Hello there. I haven’t been blogging lately because I wasn’t in the mood, having an excruciating toothache for over a week (wisdom teeth). The agony is over, but this blog post will be brief.
After several months of reading plays and Shakespeare books, I returned to short stories, novellas, and novels.
Returning to Tolstoy (in the translation of Aylmer and Louise Maude), I first read a short story called “A Spark Neglected Burns the House”. It’s a moral tale, a well-written one but still a moral tale—I thought Tolstoy was capable of so much more.
And he was. The next reads were The Kreutzer Sonata and The Devil, and they’re both superb. Neither are comfortable to read and The Kreutzer Sonata may provoke some strong feelings of anger and disgust because it explores the mind of a sick, jealous, and misogynistic man, but both are great works. Do I think The Kreutzer Sonata is a misogynistic work? Some people seem to think there is a clear-cut answer but there isn’t. On the one hand, Tolstoy did write an epilogue in which he agreed with a lot of the character’s extreme views on sex and the body, and I did notice that not only the second narrator (the main character) but the first narrator (in the frame story) was also misogynistic, making unnecessary comments on the woman in the discussion about love and marriage, but on the other hand, Tolstoy is not the character. The character/ the second narrator, as he admits it himself, didn’t see his wife as a human being until he saw her dying, and can you imagine him—the character—having sympathy for Anna or Sonya or Natasha or Dolly as Tolstoy clearly does?

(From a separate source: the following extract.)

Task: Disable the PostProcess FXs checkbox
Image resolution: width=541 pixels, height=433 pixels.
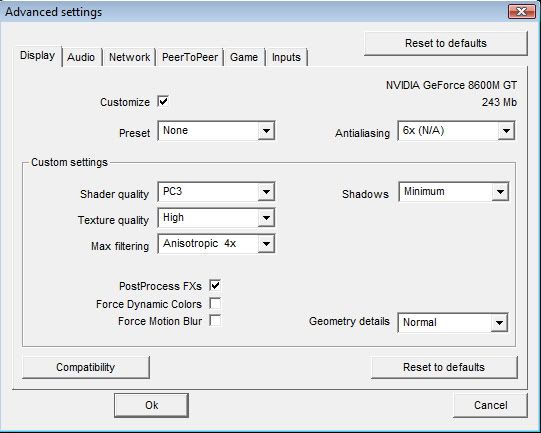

As I read The Kreutzer Sonata, I thought I could see why Tolstoy clashed with Shakespeare: Tolstoy digs deep into his characters’ minds and explores their motivations, and in this novella tries to understand what may lead a man to kill his wife, whereas Shakespeare sometimes removes the characters’ motives from the source stories and makes them more obscure, like in the cases of Iago and Lear as Tolstoy singles out. Tolstoy clashes with Shakespeare because they have different approaches, different aesthetic visions.

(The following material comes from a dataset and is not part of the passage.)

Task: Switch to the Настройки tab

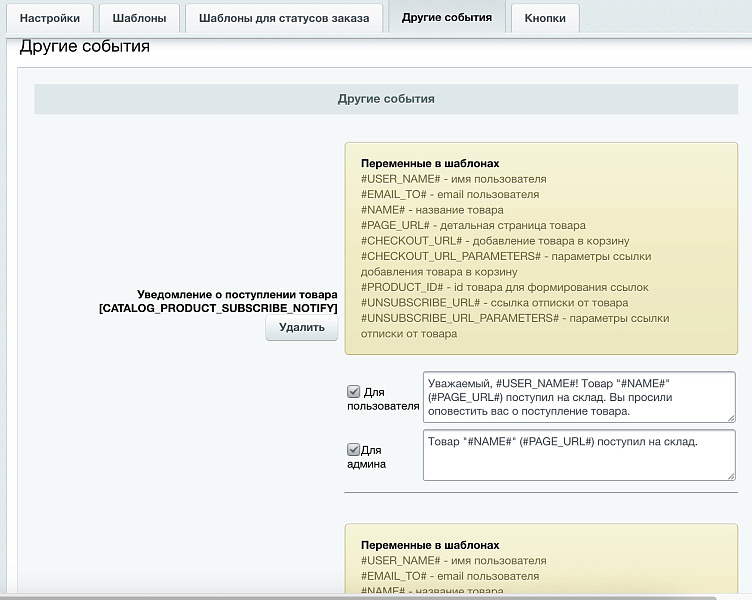Action: coord(50,18)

After The Devil, I picked up Ethan Frome because both are about a married man having a thing for another woman. The two however are very different: The Devil is about lust whereas Ethan Frome is about love, so the question of guilt doesn’t really bother Ethan.
Ethan Frome is to me interesting for several reasons: partly because I read it after The Devil and could contrast the two books and two authors, and partly because it made me think of The Age of Innocence. I have always been aware that Ethan Frome is an unusual work, uncharacteristic of Edith Wharton, because it’s not about the upper class and it also doesn’t have the harsh tone found in The House of Mirth or The Custom of the Country, but it shares with The Age of Innocence the basic plot of a man having a wife or fiancée and falling in love with her cousin and seeing his wife send the other woman away. It’s fascinating to see what Edith Wharton does with the same basic idea, as the two books couldn’t be more different: Ethan isn’t Newland Archer, Zeena isn’t May, Mattie isn’t Ellen, and Ethan Frome is set in a fictional town called Starkfield in New England instead of New York.
She’s very good at writing about desire, forbidden desire.
The ending of Ethan Frome is probably going to haunt me for a while: it is bleak, and the most awful (to the characters) out of all the possible outcomes. Edith Wharton’s endings are always haunting.
I’m going to need something to cheer me up.